# [What you will do]
Only the lines from the one containing "The width and" through the end of the data below are to be repeated, exactly as given, without pictures.

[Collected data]
——

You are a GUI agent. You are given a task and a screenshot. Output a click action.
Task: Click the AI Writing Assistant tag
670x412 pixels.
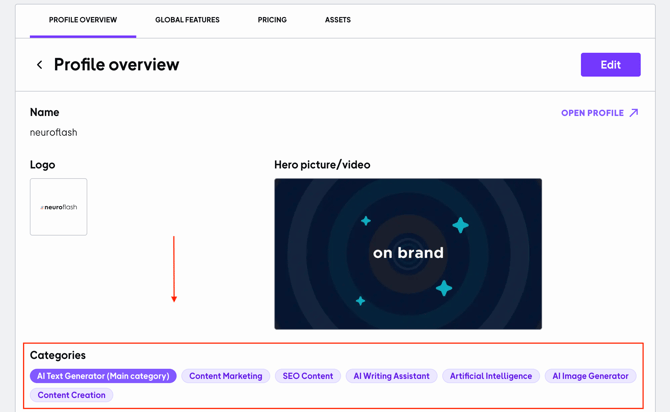391,376
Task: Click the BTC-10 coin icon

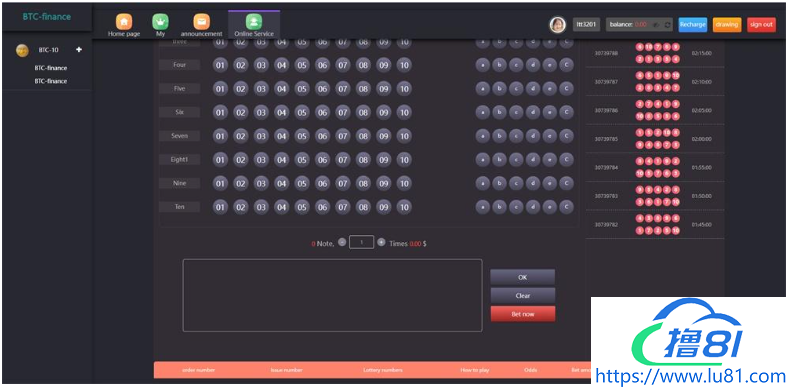Action: (22, 50)
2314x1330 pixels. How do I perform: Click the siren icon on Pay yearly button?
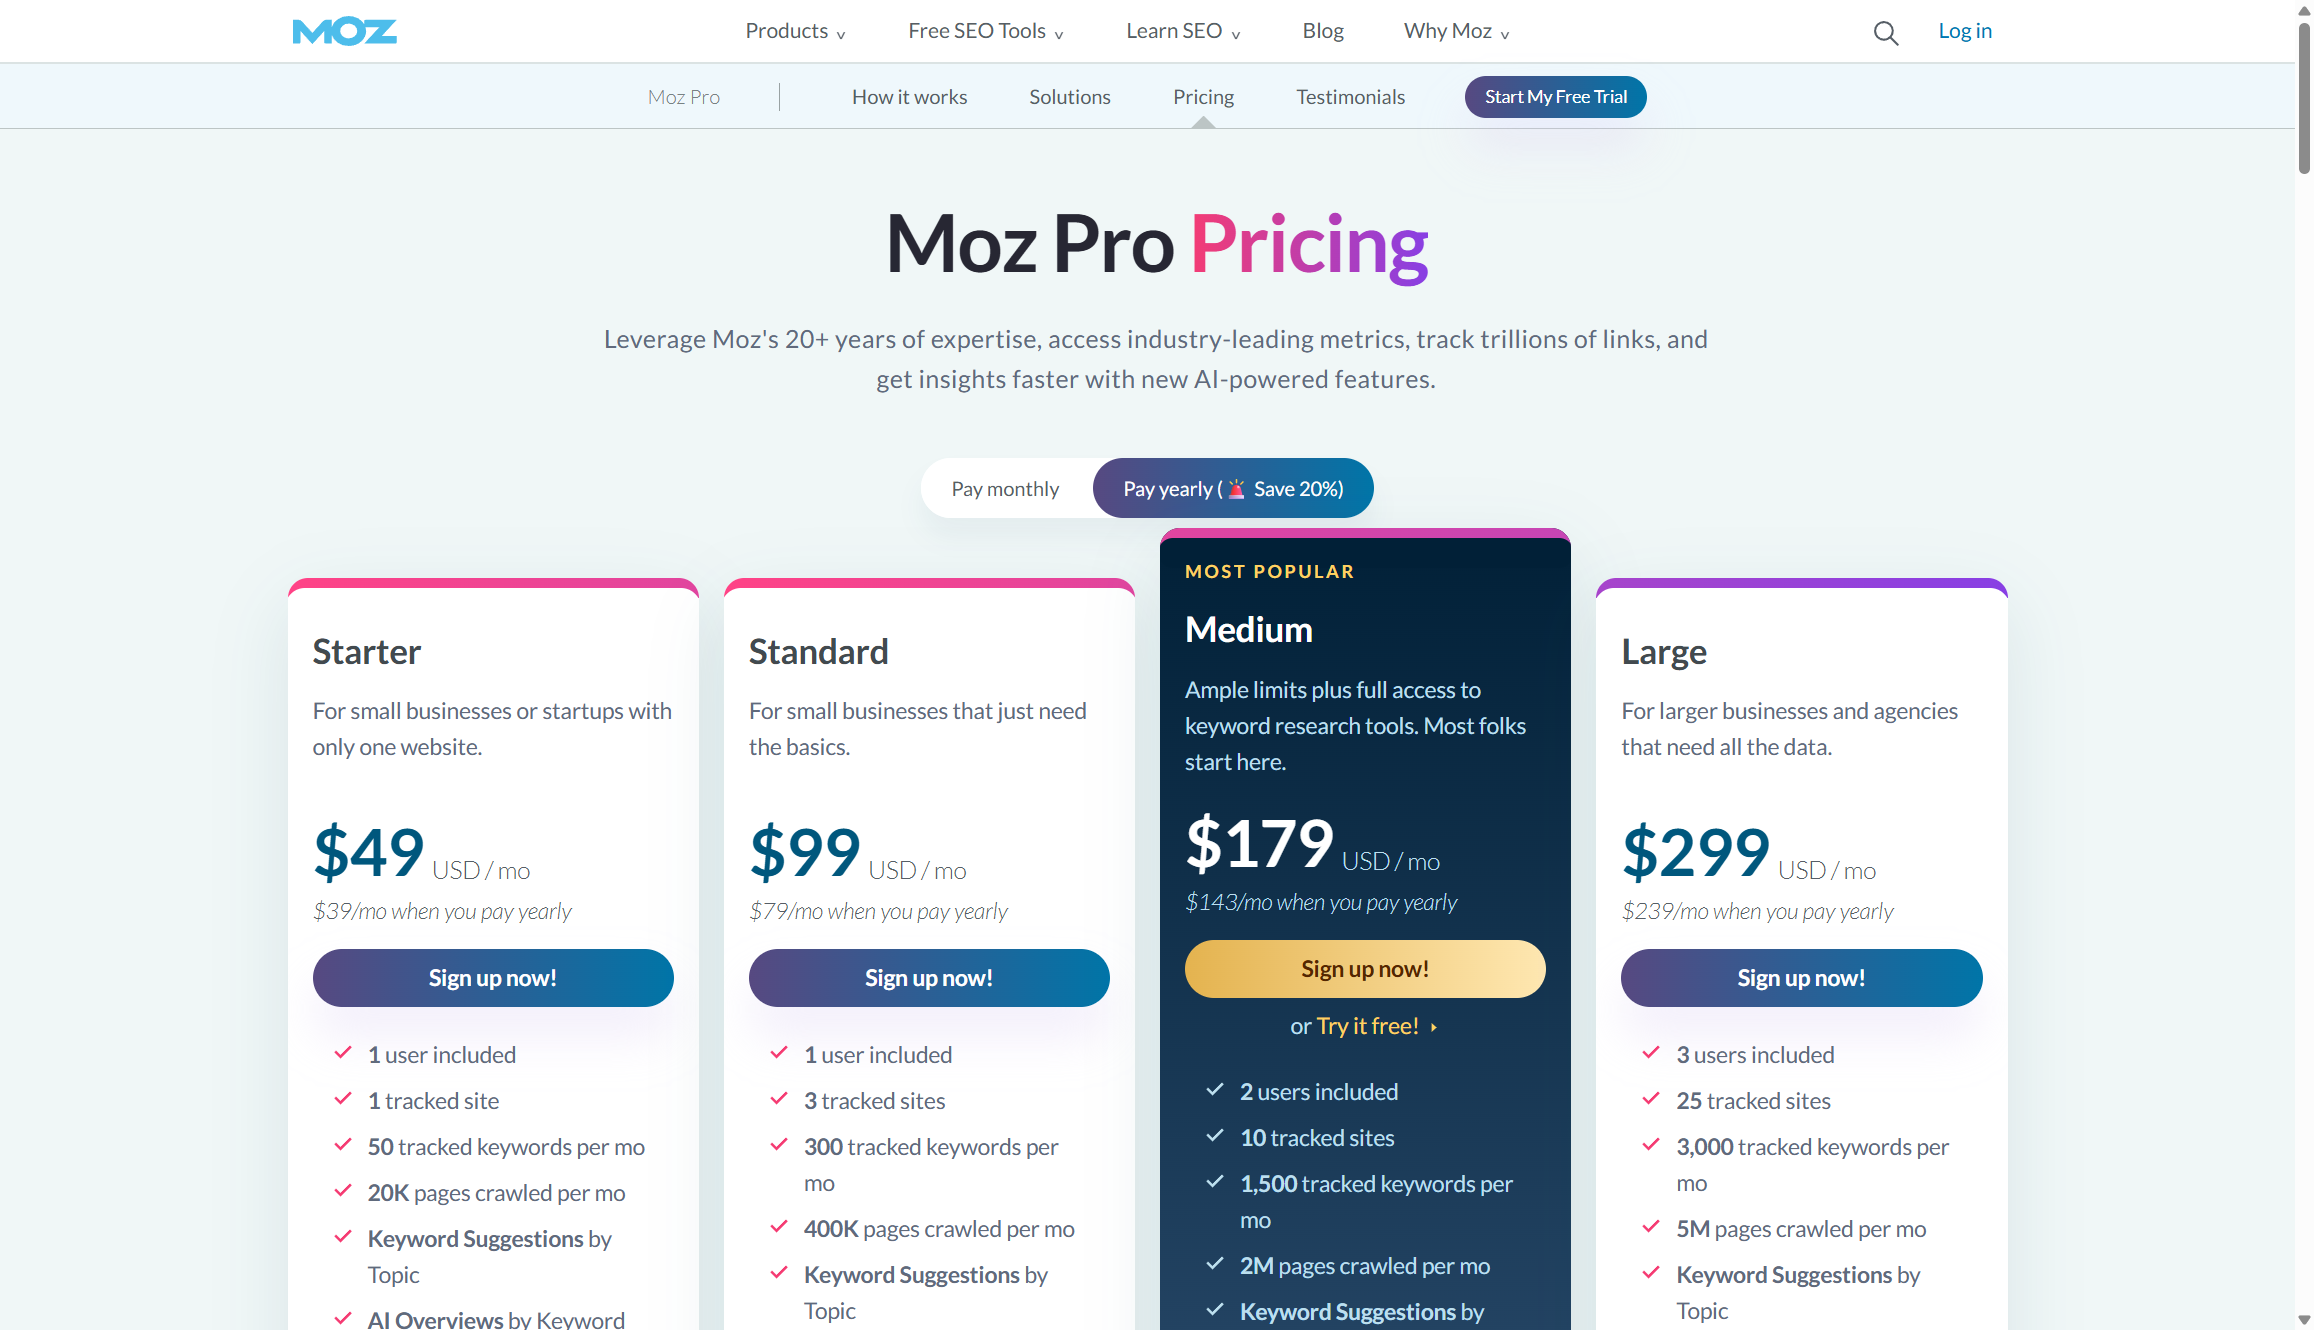(1235, 489)
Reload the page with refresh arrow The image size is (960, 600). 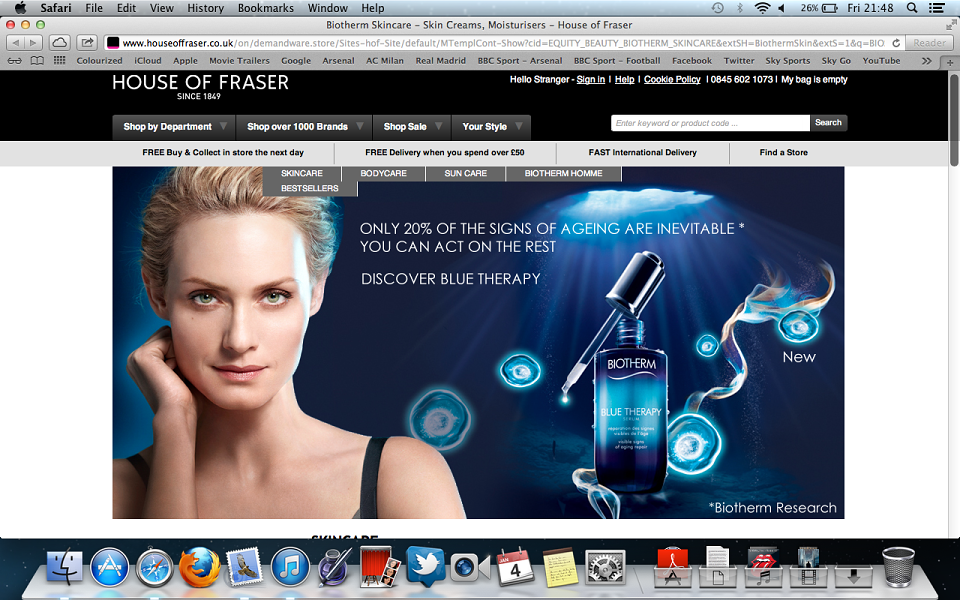(x=896, y=43)
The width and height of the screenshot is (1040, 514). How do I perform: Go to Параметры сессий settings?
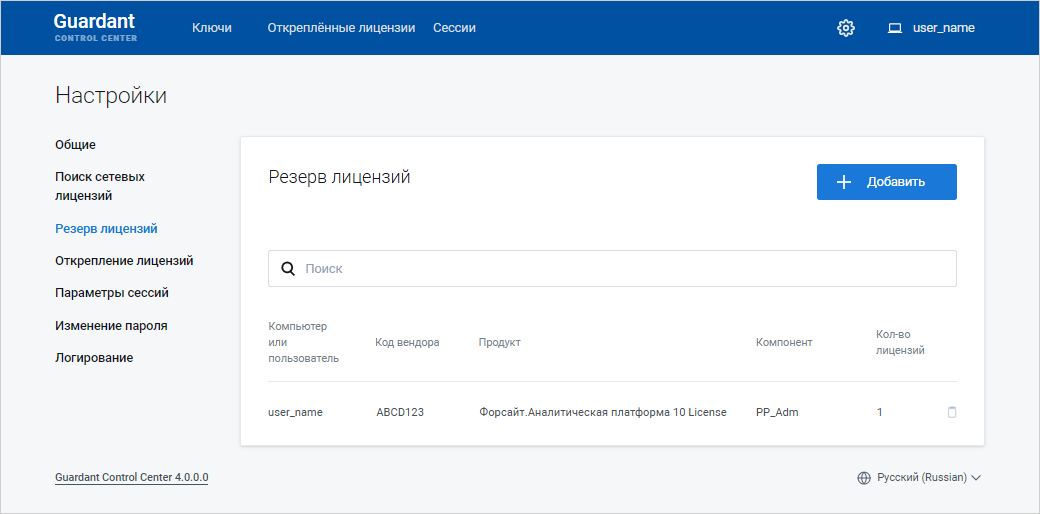coord(112,293)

——

# [Result of this exercise]
The width and height of the screenshot is (1040, 514). How do I perform: Go to Параметры сессий settings?
coord(112,293)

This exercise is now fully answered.